Extent of temperate grasslands, savannas and shrublands
Temperate grasslands, savannahs, and shrublands are terrestrial biomes whose predominant vegetation consists of grass and/or shrubs. The climate is temperate and ranges from semi-arid to semi-humid.
- Temperature: warm to hot season (often with a cold to freezing season in winter)
- Soil: fertile with rich nutrients and minerals
- Plants: grass; trees or shrubs in savanna and shrubland
- Animals: large, grazing mammals; birds; reptiles
Steppes/shortgrass prairies are short grasslands that occur in semi-arid climates. Tallgrass prairies are tall grasslands in areas of higher rainfall. Heaths and pastures are, respectively, low shrublands and grasslands where forest growth is hindered by human activity but not the climate.

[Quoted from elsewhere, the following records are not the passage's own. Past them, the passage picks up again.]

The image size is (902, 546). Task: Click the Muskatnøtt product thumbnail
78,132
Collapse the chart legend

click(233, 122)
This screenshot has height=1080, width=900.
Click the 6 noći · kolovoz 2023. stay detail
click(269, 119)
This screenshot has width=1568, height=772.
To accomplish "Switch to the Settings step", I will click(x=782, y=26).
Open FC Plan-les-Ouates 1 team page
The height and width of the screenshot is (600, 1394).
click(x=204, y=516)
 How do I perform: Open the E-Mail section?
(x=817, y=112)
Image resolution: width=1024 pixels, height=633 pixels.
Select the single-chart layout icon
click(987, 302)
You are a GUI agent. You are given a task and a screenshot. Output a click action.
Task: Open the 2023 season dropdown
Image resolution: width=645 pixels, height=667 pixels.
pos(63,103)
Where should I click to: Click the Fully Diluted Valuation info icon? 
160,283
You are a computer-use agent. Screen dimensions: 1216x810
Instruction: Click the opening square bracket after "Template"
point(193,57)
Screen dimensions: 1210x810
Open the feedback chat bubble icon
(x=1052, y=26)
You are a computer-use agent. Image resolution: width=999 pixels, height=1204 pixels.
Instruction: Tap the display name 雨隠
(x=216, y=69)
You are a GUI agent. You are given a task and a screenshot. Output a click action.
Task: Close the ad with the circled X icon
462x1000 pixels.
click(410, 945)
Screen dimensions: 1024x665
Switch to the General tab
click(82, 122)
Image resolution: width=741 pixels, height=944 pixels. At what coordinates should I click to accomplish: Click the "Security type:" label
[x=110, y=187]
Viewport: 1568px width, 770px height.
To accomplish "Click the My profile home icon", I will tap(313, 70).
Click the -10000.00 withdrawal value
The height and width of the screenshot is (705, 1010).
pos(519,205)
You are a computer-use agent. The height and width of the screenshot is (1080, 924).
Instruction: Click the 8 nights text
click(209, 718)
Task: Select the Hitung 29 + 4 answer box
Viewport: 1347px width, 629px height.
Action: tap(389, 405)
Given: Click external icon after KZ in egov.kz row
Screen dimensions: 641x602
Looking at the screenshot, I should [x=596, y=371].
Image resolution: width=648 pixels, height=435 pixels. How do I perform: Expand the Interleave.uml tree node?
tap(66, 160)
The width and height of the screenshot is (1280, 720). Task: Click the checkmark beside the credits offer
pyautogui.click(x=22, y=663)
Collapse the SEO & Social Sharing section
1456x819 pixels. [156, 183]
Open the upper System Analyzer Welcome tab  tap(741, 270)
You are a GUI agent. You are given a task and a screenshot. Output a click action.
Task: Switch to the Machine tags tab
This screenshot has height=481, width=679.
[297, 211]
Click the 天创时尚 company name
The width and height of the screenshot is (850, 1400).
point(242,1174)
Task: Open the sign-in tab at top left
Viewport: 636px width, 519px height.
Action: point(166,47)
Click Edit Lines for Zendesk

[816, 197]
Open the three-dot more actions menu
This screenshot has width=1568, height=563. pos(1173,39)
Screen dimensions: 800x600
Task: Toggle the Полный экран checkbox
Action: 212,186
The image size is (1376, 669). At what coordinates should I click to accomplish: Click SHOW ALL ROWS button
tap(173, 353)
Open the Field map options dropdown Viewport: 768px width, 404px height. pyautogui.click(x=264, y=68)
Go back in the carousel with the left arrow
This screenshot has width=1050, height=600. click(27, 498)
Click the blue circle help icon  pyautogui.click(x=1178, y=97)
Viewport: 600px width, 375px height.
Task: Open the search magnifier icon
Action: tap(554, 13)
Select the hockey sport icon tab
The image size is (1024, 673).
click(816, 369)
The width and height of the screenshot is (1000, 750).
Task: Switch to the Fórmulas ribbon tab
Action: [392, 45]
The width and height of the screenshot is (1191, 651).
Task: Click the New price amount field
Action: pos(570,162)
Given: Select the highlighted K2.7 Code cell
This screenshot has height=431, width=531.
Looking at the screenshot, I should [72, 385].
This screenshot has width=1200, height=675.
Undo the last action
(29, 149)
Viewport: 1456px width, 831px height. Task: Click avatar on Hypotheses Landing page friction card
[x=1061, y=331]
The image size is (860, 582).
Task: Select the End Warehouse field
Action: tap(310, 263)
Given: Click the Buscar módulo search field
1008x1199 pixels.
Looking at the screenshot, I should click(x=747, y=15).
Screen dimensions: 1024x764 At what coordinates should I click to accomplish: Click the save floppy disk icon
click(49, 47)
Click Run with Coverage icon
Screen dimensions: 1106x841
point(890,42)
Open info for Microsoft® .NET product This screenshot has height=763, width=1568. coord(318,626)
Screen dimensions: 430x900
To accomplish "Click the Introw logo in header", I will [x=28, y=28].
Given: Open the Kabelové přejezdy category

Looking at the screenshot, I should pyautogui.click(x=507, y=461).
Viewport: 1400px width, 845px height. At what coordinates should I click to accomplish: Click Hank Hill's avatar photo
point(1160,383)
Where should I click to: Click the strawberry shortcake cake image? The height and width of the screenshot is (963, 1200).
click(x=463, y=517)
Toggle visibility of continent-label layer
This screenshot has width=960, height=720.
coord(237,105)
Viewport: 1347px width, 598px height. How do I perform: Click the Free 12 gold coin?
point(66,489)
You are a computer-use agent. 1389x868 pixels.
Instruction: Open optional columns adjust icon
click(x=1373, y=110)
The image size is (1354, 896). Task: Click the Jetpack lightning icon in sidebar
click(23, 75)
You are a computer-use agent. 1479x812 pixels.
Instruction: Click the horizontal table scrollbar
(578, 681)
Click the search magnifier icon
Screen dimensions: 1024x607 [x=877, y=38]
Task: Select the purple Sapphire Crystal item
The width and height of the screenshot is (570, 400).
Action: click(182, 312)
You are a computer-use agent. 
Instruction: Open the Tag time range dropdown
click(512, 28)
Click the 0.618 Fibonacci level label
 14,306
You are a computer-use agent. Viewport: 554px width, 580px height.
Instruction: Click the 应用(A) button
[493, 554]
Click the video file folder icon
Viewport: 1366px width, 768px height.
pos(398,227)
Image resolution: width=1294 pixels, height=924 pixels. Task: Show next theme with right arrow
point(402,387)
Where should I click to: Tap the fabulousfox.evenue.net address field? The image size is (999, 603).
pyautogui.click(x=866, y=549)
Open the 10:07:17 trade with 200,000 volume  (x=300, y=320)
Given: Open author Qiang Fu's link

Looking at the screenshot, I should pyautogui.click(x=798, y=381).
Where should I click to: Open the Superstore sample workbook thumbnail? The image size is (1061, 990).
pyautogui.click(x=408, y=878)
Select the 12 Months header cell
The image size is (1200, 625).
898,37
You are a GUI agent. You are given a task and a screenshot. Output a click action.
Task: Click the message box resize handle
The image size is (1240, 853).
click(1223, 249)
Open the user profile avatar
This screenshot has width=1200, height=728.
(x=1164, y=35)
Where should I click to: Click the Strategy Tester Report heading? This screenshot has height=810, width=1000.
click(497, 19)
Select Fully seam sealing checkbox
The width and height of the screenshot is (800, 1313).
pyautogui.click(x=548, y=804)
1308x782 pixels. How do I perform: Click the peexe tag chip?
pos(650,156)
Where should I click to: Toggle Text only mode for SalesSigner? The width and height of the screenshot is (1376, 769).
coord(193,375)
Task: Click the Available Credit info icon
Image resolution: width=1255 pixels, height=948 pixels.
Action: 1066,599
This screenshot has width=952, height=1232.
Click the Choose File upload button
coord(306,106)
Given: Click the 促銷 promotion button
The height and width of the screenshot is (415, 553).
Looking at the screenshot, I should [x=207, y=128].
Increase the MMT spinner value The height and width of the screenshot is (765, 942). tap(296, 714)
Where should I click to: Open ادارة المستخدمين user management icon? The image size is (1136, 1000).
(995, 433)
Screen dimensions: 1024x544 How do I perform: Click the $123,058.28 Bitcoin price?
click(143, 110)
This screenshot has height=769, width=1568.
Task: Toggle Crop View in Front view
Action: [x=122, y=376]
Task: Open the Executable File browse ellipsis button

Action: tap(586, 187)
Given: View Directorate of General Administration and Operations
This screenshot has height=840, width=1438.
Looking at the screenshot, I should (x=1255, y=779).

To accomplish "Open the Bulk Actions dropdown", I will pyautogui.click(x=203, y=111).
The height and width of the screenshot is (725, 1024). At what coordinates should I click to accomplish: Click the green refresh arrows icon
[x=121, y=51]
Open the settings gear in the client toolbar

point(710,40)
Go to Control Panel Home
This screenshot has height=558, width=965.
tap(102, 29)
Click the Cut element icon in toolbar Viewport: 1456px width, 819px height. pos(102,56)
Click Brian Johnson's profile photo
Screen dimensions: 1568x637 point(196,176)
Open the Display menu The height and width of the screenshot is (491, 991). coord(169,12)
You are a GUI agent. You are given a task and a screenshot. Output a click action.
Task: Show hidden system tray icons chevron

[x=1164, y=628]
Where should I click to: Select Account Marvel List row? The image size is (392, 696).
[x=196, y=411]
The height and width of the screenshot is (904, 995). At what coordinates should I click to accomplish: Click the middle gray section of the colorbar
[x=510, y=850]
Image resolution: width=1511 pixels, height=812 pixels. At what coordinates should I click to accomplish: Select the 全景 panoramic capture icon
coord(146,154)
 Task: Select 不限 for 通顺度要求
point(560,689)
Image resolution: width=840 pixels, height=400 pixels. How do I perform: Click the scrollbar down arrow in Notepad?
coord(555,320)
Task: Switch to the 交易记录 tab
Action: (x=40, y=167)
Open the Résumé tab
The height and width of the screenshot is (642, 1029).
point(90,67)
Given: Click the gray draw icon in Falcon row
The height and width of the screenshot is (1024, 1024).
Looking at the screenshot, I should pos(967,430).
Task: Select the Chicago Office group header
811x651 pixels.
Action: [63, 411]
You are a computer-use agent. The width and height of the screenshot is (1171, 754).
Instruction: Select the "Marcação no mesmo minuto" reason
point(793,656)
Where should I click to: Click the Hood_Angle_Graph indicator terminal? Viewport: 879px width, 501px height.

Tall grasslands, including the tallgrass prairie of North America, the north-western parts of Eurasian steppe (Ukraine and south of Russia) and the Humid Pampas of Argentina, have moderate rainfall and rich soils which make them ideally suited to extensive agriculture, and tall grassland ecoregions include some of the most productive grain-growing regions in the world.
Savannas are areas with both grass and trees, but the trees do not form a canopy as they would in a forest.